[Material shown Boundary: Start]

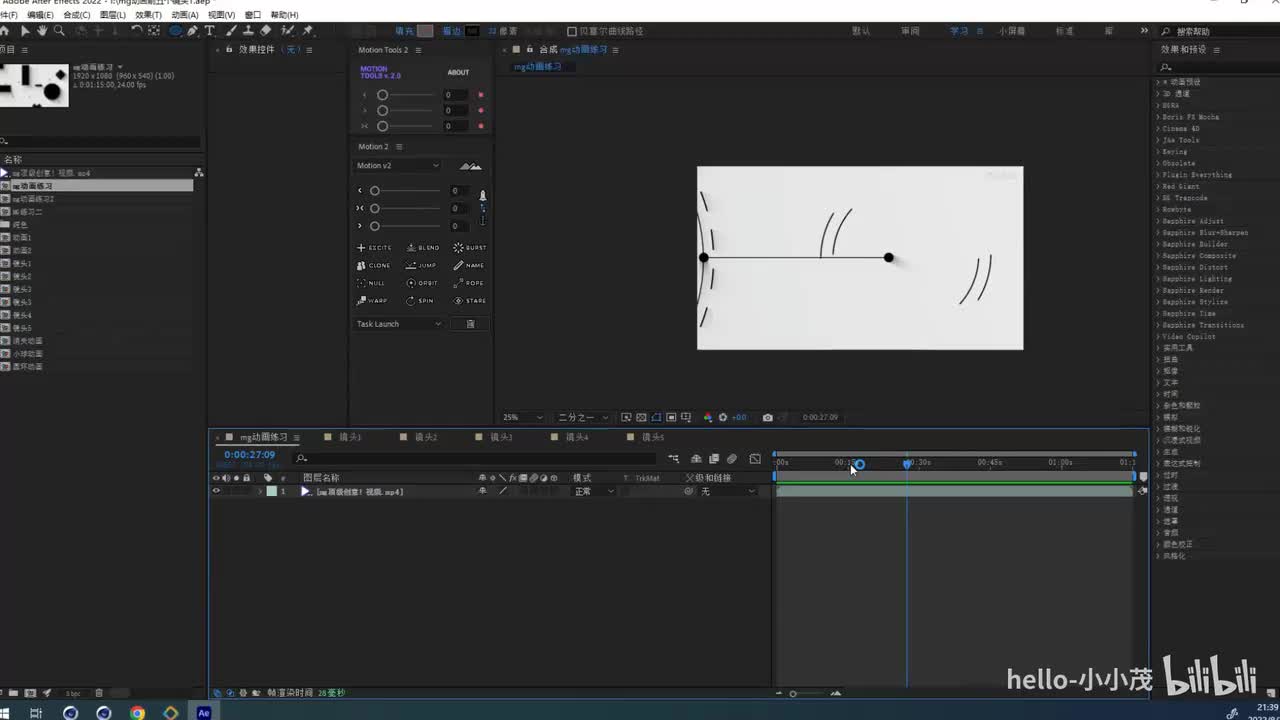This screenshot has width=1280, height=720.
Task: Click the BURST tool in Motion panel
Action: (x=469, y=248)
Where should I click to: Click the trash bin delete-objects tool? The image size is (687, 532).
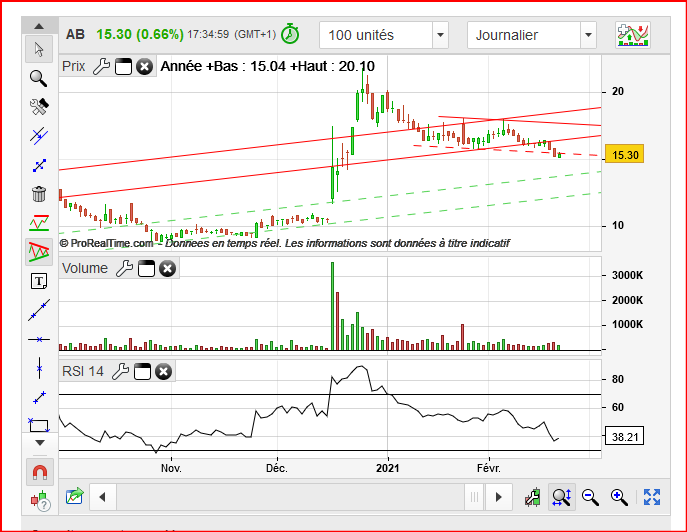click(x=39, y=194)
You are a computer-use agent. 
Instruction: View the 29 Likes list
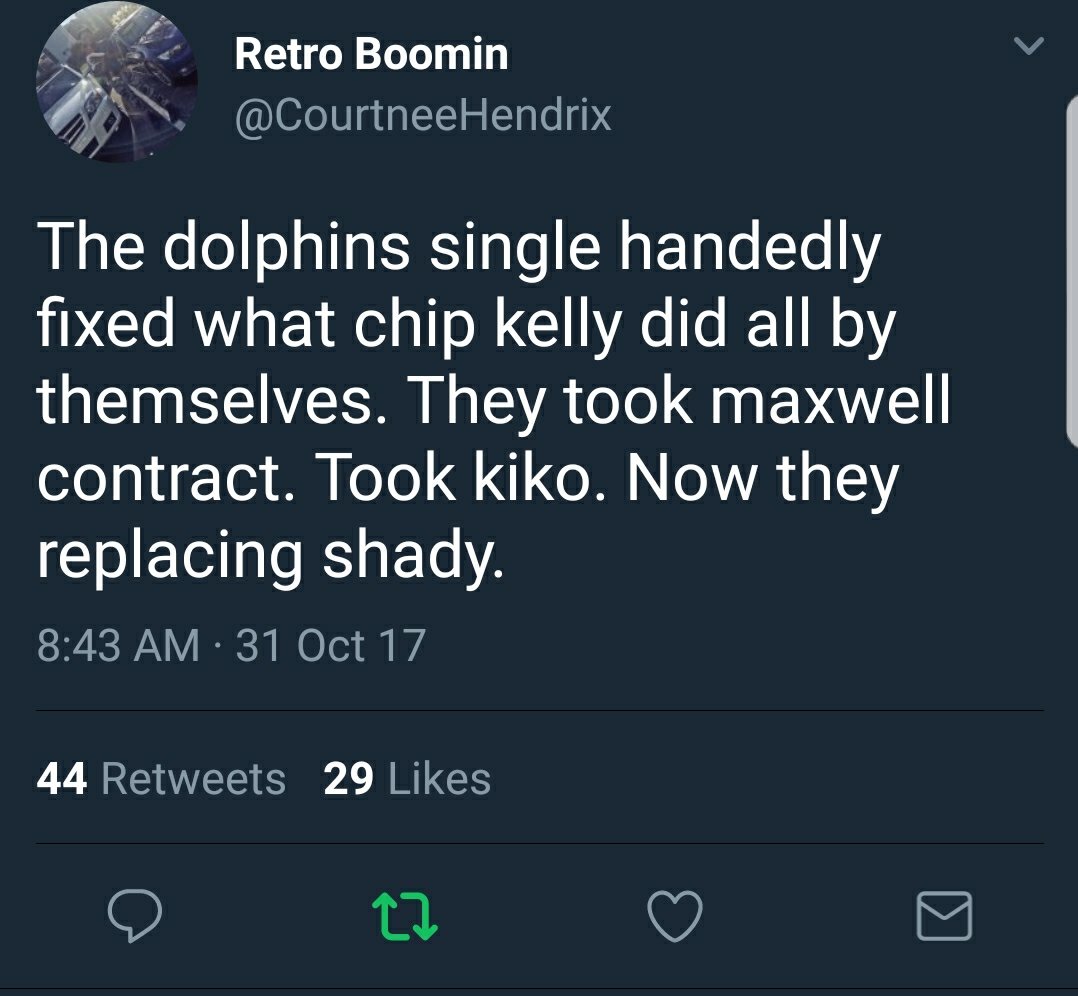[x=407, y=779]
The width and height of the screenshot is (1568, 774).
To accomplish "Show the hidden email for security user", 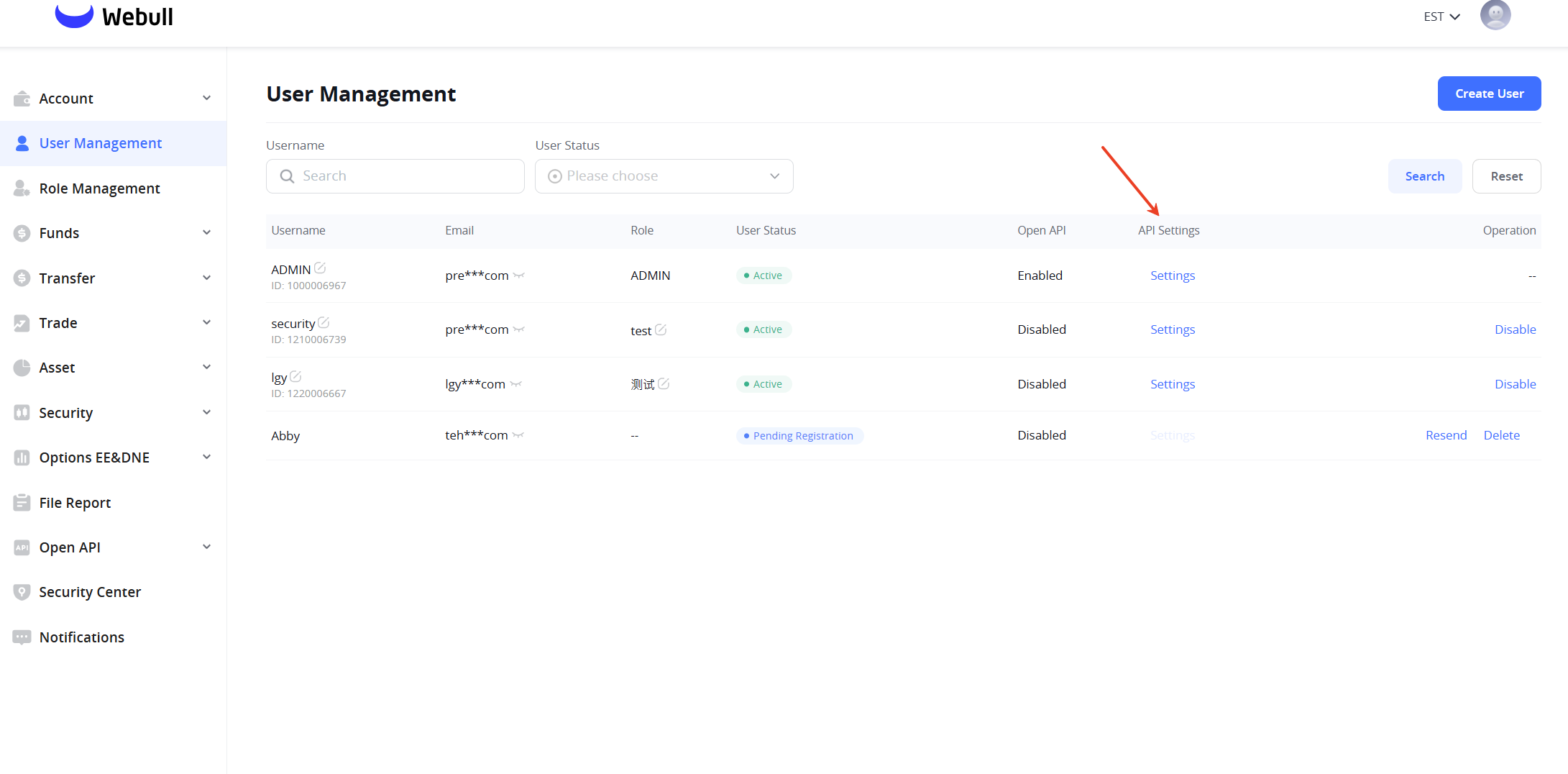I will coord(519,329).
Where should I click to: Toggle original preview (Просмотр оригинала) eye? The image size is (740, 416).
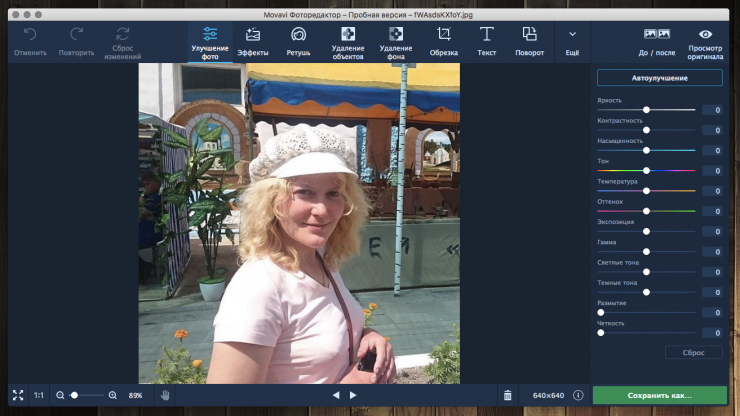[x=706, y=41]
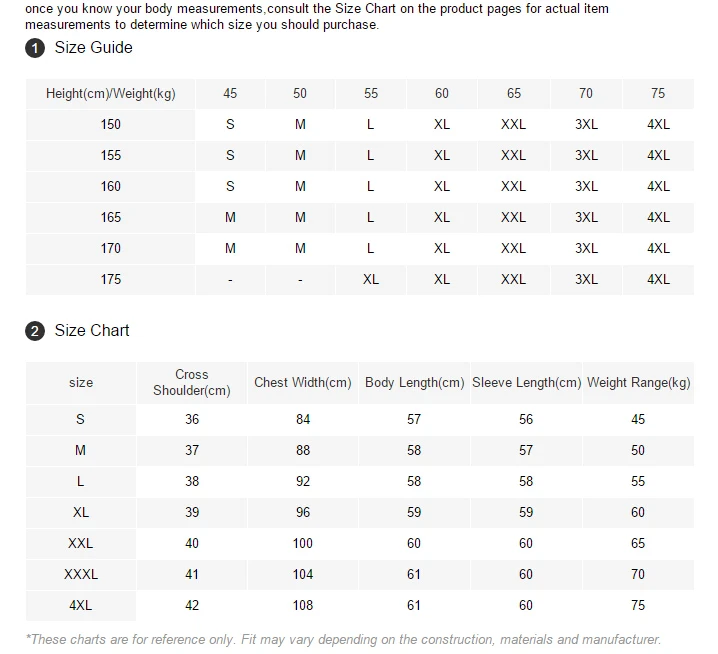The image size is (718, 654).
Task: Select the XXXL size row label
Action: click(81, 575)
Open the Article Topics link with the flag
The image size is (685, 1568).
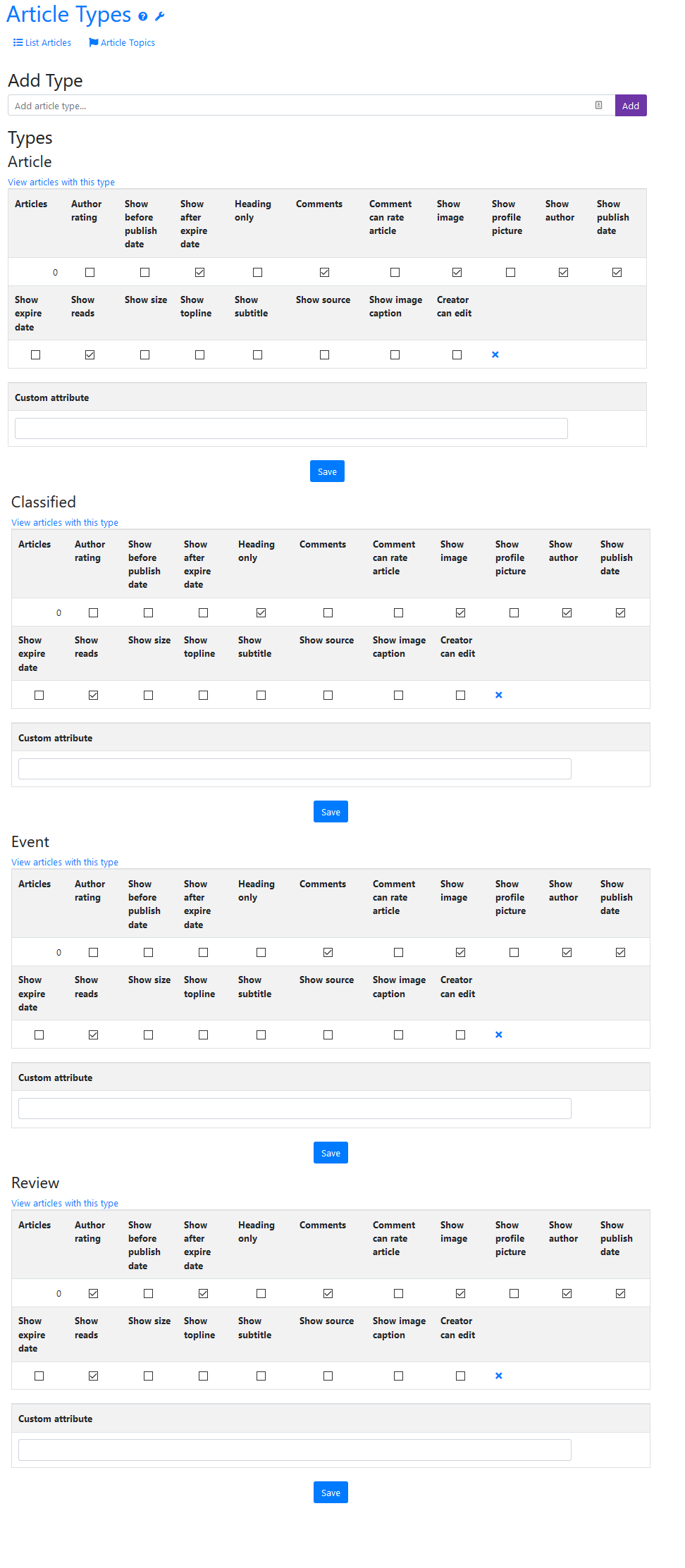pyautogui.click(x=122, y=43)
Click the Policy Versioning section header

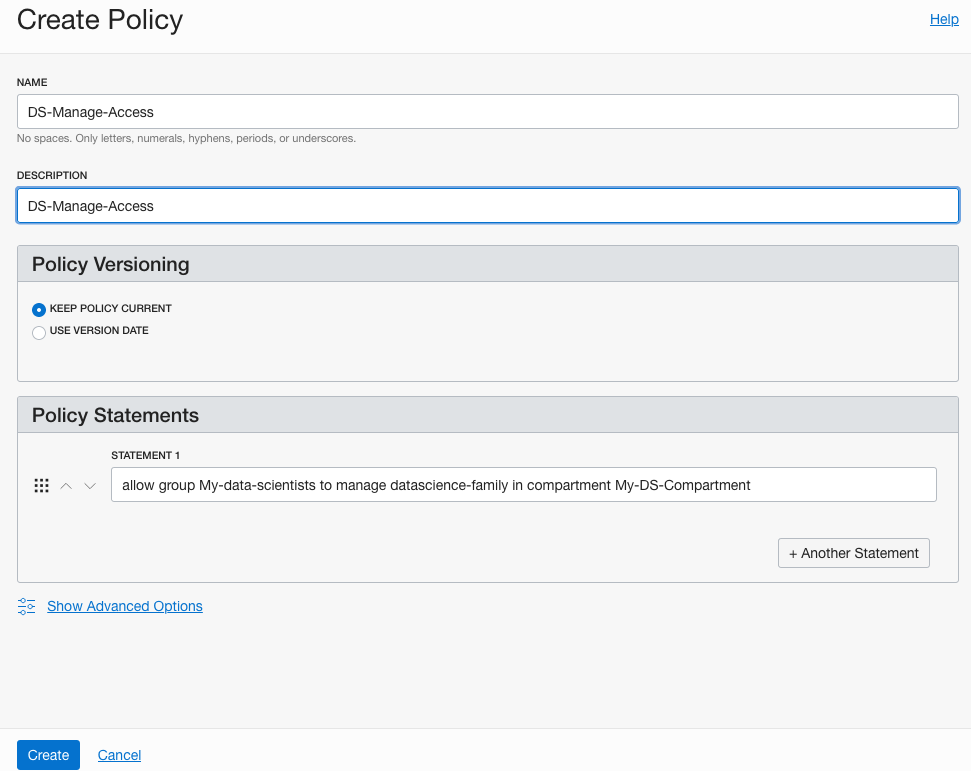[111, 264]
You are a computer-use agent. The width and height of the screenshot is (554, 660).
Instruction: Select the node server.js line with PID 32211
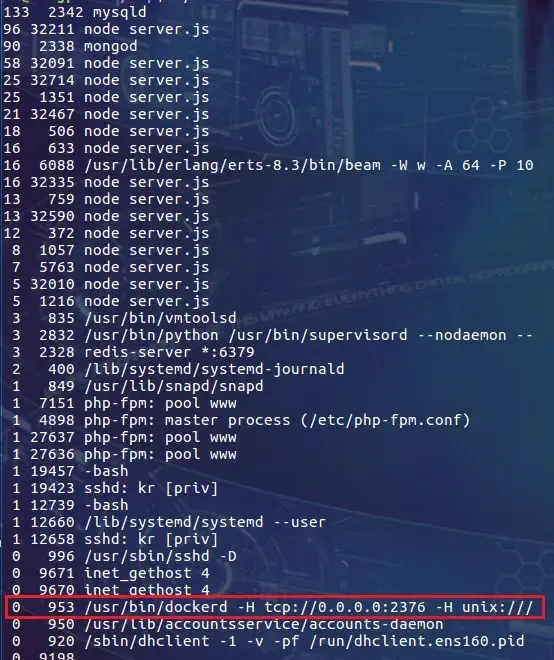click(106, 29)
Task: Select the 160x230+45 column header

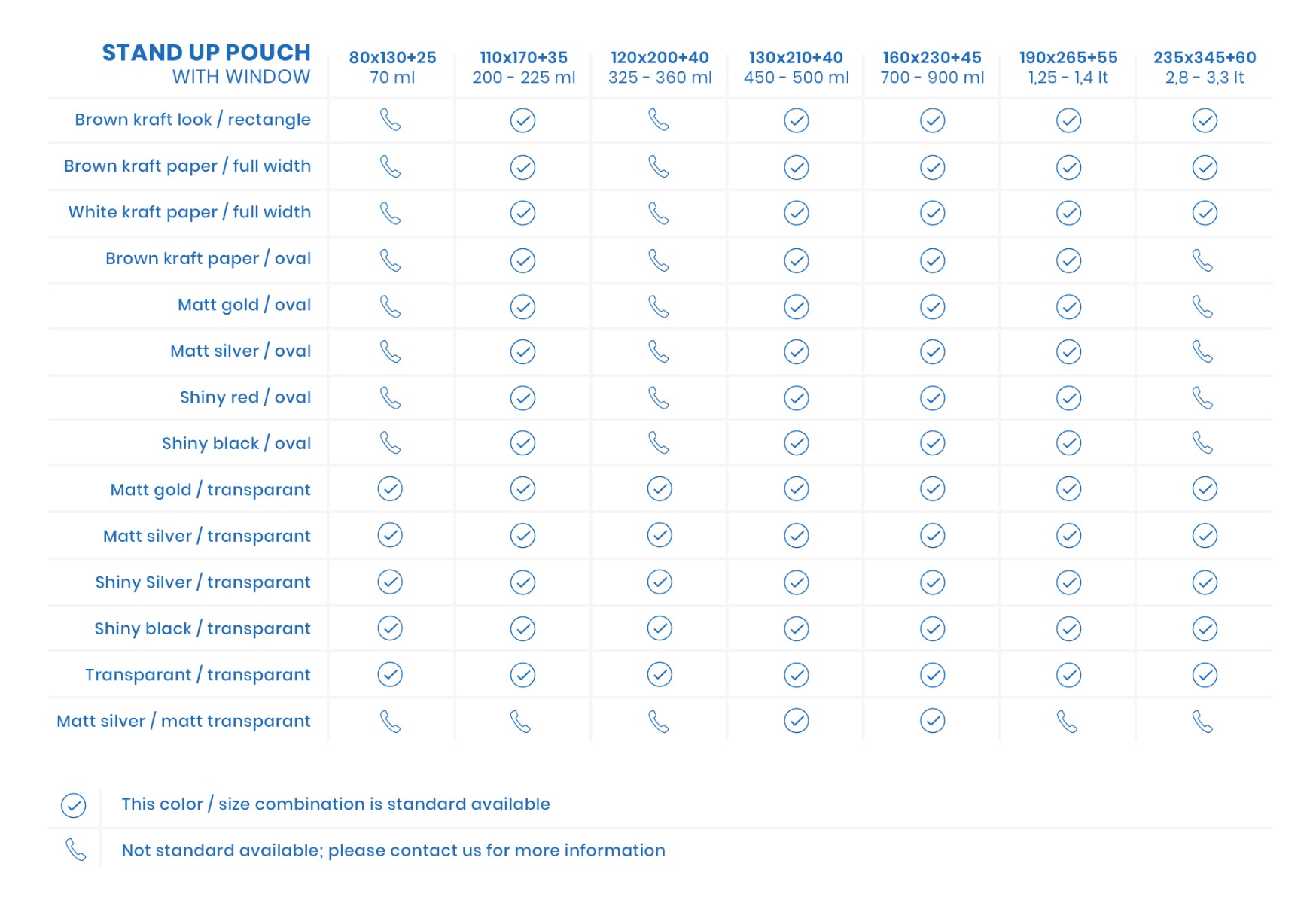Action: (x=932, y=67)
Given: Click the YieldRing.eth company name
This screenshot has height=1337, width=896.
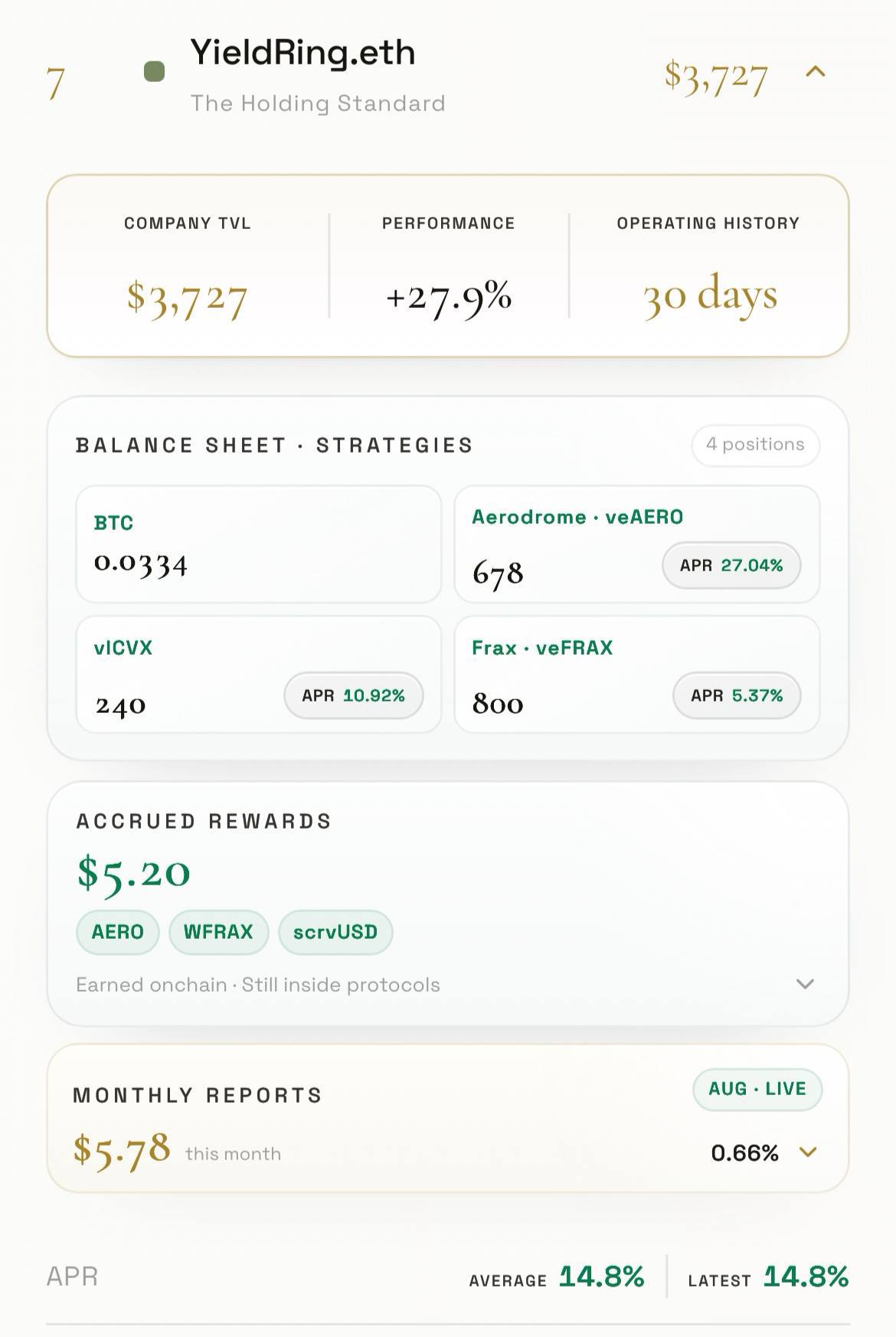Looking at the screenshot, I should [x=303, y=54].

[Material shown Boundary: End]

- What is required
In the data above, the line containing "You are a computer-use agent. The" and all lines after it are to be reproduced exactly, leaving out the pictures.

- Response to the task
You are a computer-use agent. The width and height of the screenshot is (554, 660).
Instruction: Select the node server.js line with PID 32211
click(106, 29)
Task: Select the 160x230+45 column header

Action: (x=932, y=67)
Given: Click the YieldRing.eth company name
This screenshot has height=1337, width=896.
Looking at the screenshot, I should [x=303, y=54].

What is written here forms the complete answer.